Linux users should beware of a new peer-to-peer (P2P) botnet that spreads between networks using stolen SSH keys and runs its crypto-mining malware in a device’s memory.
The Panchan P2P botnet was discovered by Akamai researchers in March and the company is now warning that it could take advantage of collaboration between academic institutions to spread by causing previously stolen SSH authentication keys to be shared across networks .
But rather than steal intellectual property from these educational institutions, the Panchan botnet is using their Linux servers to mine cryptocurrency, according to Akamai.
Using other people’s hardware to mine cryptocurrency may not be as lucrative as it once was due to the ongoing crypto crash, but Panchan’s mining rig costs nothing to the troublemakers who use it.
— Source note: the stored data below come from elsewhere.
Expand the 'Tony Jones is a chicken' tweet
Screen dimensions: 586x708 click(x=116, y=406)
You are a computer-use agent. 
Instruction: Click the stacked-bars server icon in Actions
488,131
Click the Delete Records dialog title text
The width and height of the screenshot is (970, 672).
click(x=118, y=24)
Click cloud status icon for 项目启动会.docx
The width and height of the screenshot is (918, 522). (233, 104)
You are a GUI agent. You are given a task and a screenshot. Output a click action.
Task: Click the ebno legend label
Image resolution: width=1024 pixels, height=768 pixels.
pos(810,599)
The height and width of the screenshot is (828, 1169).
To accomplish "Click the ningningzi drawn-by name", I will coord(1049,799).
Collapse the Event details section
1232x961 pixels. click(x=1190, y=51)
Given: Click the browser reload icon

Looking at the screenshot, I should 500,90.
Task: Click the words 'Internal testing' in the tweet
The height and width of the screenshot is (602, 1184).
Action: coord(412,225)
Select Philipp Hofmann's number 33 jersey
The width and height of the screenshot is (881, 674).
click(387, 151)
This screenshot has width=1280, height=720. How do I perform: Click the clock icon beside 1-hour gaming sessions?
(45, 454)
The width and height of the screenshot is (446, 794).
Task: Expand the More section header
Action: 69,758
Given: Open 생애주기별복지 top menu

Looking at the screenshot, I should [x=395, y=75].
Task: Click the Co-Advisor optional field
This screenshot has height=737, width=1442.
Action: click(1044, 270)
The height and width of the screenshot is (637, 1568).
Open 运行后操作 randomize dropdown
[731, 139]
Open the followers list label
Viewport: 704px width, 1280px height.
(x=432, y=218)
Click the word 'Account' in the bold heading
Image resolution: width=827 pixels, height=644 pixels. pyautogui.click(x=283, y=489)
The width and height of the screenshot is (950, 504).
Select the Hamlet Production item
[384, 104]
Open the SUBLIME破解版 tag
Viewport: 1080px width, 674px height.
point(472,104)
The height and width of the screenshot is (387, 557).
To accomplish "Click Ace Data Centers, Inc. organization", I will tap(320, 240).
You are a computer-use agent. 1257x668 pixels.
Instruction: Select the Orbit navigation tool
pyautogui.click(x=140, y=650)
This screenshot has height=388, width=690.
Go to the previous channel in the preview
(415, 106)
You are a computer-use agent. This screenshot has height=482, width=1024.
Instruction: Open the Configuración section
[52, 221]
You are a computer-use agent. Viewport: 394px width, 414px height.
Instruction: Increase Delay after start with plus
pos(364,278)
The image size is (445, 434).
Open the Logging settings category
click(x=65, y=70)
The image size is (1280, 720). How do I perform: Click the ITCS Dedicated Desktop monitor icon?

Panchan is a cryptojacker that was written in the Go programming language. Cryptojackers abuse the computing power of others to mine cryptocurrency.
Panchan’s P2P protocol communicates in the clear over TCP but can escape surveillance, according to Akamai. The malware has a “godmode” administration panel, protected by a private key, to remotely control and distribute mining configurations.
“The admin panel is written in Japanese, which alludes to the geolocation of the creator,” notes Akamai’s Steve Kupchik.
“The botnet introduces a unique (and possibly novel) approach to lateral movement by harvesting SSH keys. Instead of simply using brute force or dictionary attacks on random IP addresses as most botnets do, the malware also reads id_rsa and known_hosts files to harvest existing IDs and use them to move laterally on the network.”
The authors of Panchan are apparently fans of the Go programming language, which was created by Google engineers in 2007. Whoever wrote Panchan compiled the malware using Go version 1.18, which Google released in March.
As for the P2P network, Akamai found 209 peers, but only 40 of them are currently active and they were mostly located in Asia.
Why is education more impacted by Panchan?
Akamai speculates that this could be due to poor password hygiene or the malware moving around the network with stolen SSH keys.
“Researchers from different academic institutions might collaborate more frequently than employees in the corporate sector and require credentials to authenticate on machines outside their organization/network. Reinforcing this hypothesis, we saw that some of the universities involved were from the same country (e.g. Spain) and others were from the same region (e.g. Taiwan and Hong Kong),” Kupchik notes.
The functionality of the malware worm relies on SSH which is acquired by searching for existing SSH keys or trying guessable or default credentials.